The defendants move for summary judgment on the first ground that, although the plaintiffs' complaint is based upon the defendants' alleged misrepresentations concerning the insurance policies, the plaintiffs' officers have testified during their respective depositions that none of the defendants' employees, agents, or representatives made any such misrepresentations. The defendants point out that plaintiffs' CUIPA claims are brought pursuant to Conn. Gen. Stat. 38-61(1)(a), 38-61(1)(f) and 38-61(1)(g), and the defendants emphasize that the statute requires that a misrepresentation must be made _in order to maintain a CUIPA claim.

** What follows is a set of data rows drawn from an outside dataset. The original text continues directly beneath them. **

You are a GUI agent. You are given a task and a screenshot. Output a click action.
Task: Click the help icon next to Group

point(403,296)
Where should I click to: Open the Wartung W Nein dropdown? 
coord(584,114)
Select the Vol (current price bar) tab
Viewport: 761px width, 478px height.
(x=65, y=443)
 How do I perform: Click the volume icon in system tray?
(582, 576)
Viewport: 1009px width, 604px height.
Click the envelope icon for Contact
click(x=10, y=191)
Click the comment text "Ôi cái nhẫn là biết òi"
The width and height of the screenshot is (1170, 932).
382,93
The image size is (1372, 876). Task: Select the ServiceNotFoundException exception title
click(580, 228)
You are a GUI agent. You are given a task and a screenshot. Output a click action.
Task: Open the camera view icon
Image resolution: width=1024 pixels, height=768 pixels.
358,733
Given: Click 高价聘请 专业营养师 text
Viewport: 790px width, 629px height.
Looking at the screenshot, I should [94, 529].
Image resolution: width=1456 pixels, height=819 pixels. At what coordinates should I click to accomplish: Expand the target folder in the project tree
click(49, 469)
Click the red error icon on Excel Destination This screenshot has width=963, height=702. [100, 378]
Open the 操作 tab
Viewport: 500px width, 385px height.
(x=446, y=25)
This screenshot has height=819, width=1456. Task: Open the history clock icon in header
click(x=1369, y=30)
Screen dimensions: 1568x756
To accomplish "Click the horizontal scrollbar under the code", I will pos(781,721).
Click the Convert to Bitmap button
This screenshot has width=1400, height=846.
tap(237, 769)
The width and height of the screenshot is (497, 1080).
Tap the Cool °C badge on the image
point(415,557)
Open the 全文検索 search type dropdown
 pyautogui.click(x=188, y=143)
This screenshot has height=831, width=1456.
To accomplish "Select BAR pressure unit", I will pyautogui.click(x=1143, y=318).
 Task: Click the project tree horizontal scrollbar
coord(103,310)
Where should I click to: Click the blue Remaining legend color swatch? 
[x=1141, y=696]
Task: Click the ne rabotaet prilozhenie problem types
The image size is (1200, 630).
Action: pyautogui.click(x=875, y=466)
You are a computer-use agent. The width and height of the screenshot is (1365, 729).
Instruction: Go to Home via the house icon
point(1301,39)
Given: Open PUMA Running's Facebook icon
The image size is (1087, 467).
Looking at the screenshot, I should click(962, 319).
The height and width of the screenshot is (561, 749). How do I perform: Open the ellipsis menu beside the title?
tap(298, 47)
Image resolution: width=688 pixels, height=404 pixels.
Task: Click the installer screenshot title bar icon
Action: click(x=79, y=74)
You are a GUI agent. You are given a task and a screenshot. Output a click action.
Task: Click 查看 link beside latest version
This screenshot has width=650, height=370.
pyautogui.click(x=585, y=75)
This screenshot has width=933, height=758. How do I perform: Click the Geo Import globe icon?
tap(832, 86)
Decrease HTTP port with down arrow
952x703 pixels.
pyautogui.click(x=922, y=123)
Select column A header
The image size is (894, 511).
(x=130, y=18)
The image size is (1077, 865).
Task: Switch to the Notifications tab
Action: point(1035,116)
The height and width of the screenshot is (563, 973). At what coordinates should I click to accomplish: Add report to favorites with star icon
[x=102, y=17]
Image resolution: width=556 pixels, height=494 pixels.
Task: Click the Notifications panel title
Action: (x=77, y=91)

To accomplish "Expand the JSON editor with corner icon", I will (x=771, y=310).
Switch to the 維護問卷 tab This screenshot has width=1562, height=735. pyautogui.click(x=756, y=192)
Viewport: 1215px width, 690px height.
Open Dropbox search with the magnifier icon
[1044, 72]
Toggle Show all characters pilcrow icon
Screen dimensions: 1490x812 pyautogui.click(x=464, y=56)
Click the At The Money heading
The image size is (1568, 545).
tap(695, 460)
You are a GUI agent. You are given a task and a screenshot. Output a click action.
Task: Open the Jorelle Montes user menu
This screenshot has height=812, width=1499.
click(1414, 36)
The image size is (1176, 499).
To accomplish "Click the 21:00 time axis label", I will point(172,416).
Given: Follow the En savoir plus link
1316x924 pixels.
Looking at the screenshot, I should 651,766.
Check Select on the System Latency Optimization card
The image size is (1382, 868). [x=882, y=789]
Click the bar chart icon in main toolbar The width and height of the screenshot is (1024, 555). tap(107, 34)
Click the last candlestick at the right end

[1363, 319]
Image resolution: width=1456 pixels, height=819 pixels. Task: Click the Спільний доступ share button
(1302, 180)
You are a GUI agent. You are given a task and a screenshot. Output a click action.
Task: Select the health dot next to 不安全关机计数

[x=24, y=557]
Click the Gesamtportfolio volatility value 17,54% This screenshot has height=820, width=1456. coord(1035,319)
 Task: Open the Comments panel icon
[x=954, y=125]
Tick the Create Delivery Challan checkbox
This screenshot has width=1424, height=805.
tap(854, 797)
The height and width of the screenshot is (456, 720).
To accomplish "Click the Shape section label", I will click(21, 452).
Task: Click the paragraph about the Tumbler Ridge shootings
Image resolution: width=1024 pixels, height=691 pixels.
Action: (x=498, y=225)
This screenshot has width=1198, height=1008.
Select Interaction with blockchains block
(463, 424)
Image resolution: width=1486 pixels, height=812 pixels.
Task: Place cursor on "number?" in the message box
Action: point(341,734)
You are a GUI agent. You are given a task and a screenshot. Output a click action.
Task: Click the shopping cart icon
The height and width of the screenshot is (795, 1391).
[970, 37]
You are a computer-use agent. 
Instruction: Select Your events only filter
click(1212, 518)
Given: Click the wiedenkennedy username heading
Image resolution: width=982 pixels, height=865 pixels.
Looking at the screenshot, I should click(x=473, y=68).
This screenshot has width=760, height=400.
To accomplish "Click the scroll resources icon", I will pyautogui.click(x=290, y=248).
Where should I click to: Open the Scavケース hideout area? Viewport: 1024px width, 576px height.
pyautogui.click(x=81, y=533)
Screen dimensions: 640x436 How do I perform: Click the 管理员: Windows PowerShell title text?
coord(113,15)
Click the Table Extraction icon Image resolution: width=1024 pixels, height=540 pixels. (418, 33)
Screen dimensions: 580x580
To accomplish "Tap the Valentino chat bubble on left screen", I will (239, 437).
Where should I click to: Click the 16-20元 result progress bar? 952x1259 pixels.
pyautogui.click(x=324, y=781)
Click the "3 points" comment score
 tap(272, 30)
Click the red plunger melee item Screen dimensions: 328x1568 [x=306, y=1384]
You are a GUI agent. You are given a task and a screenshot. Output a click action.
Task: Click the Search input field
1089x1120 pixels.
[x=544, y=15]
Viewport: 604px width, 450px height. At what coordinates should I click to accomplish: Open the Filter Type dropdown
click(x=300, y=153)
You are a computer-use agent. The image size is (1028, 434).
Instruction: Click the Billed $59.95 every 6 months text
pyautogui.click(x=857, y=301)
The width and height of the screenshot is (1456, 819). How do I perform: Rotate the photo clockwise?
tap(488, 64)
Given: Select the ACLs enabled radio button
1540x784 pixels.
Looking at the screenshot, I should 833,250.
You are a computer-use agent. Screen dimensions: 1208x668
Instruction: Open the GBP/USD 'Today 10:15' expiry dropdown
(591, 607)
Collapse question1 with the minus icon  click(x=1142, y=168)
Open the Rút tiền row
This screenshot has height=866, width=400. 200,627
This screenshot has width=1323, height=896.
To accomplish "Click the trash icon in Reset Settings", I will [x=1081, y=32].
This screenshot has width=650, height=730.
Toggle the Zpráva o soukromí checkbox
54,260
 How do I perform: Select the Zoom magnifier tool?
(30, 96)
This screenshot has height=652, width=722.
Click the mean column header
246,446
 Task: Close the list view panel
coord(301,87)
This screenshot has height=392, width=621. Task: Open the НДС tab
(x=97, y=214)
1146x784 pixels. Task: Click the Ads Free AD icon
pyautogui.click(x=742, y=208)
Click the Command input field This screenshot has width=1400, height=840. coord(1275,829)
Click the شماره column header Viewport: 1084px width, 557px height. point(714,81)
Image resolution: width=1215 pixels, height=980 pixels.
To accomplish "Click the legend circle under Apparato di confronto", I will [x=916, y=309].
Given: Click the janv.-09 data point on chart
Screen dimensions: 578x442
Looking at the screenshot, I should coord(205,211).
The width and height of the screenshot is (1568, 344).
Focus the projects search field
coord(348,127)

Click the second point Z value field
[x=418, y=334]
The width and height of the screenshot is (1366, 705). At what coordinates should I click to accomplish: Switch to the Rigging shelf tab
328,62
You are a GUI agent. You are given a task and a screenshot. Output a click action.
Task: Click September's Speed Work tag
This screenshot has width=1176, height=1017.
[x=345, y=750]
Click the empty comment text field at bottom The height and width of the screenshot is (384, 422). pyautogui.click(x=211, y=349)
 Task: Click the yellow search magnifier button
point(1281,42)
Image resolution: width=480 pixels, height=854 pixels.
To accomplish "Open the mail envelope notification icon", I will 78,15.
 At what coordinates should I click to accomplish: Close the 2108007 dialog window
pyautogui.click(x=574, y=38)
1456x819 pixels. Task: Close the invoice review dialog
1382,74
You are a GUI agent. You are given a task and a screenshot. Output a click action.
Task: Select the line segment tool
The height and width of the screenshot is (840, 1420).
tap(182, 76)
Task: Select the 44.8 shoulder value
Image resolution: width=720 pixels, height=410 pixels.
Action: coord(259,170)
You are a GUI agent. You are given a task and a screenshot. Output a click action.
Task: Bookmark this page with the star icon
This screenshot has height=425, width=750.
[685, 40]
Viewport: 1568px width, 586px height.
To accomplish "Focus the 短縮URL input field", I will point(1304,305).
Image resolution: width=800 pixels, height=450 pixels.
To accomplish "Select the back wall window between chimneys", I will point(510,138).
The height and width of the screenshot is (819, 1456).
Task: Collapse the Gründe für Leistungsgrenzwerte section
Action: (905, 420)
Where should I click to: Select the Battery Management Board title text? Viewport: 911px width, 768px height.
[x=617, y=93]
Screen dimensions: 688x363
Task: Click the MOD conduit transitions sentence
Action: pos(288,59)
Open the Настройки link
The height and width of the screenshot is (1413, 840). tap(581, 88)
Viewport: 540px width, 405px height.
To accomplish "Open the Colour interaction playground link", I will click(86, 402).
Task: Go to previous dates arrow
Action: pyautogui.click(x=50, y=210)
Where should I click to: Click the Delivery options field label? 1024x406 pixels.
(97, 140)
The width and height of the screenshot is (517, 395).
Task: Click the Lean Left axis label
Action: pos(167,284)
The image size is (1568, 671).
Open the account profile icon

The defendants maintain that because the plaintiffs' deposition testimony indicated that the defendants never made any misrepresentation to the plaintiffs, the plaintiffs' CUIPA claim is not supported by the facts. They further contend that, in accordance with the holding in Mead v. Burns, 199 Conn. 651, 663-64,666 (1986), if a CUIPA claim fails, the plaintiffs will be unable to maintain their CUTPA claim. Thus, the defendants argue that they are entitled to summary judgment because the only "fact which will make a difference in the result of the case" is the fact to which the plaintiffs' officers have already testified, i.e., that the defendants made no misrepresentations.

The plaintiffs' complaint is brought pursuant to Conn. Gen. CT Page 4606 Stat. 38-61(1)(a), 38-61(1)(f), 38-61(1)(g) (CUIPA), and Conn. Gen. Stat. 42-110b (CUTPA).

Connecticut General Statutes 38-61(1)(a), 38-61(1)(f) and 38-61(1)(g) provides:

Sec. 38-61. Unfair practices defined.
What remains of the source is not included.